Il ne s’agit pas de l’avènement d’une utopie. Les points négatifs existent et il serait stupides de ne refuser de les voir. Sommes-nous face à un changement de la même ampleur que ceux provoqués par l’écriture, l’imprimerie ou la machine à vapeur? L’idée est bien celle d’une révolution industrielle en cours et qui demandera aux acteurs économiques des compétences nouvelles. C’est ce que défend Chris Anderson dans le numéro de Wired de janvier dernier . Vous en trouverez un très bon commentaire sur le blog d’Henri Verdier.

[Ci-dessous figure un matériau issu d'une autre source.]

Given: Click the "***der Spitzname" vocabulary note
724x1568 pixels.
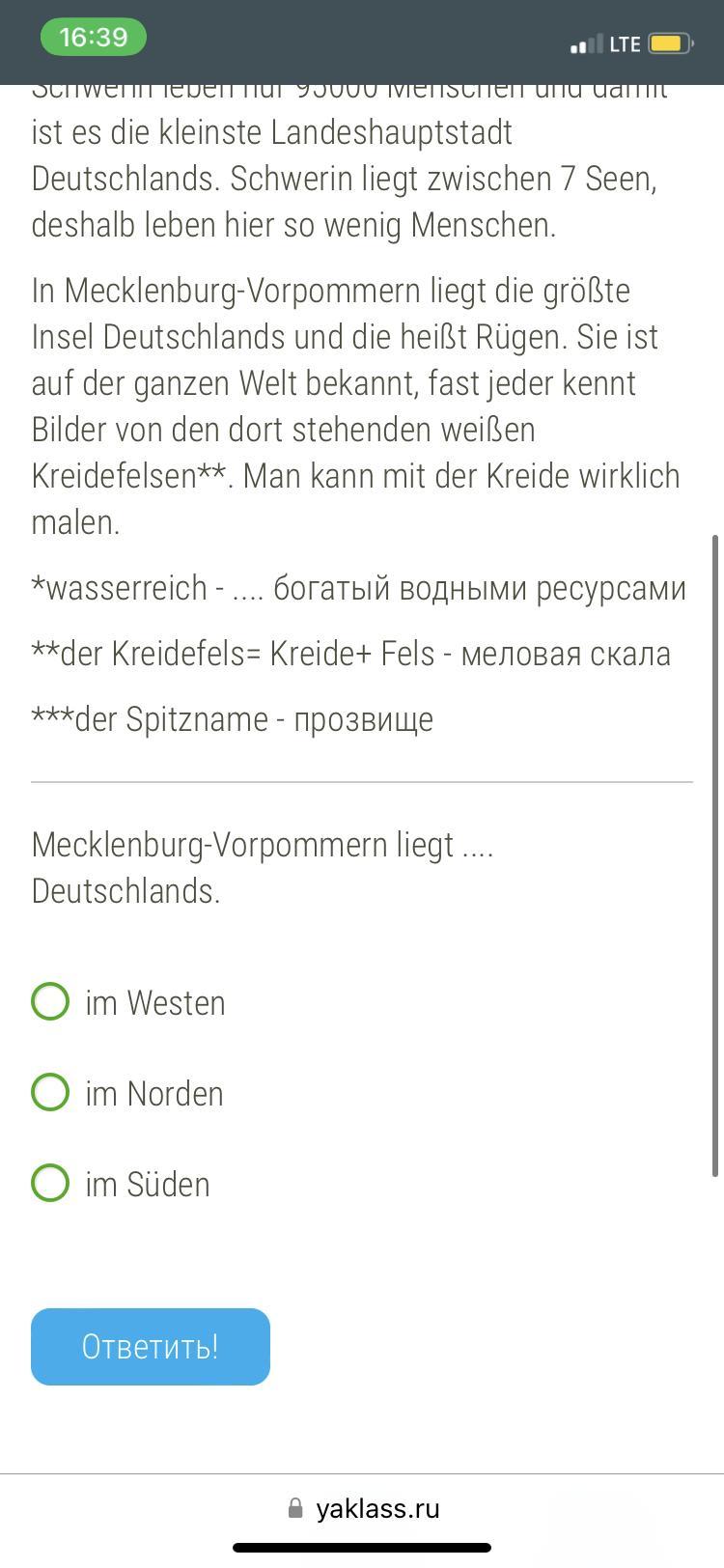Looking at the screenshot, I should tap(232, 719).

Intellectuellement, culturellement, socialement et économiquement nous entrons dans un monde nouveau. Mais ce monde qui se dégage de l’ancien n’est encore que minoritaire. L’école doit suivre le même mouvement, il est important qu’une partie sorte des anciens modèles et même qu’une autre commence à se pencher sur les prochains.

(à suivre)

(1) En écrivant cela je ne tiens pas compte des coûts d’équipements qui sont loin d’être négligeables. Les efforts consentis en France par l’Etat et les collectivités locales pour permettre à chacun de disposer d’un équipement ad hoc et d’accéder à internet dans de bonnes conditions, s’ils sont déjà conséquents ne sont pas encore suffisants.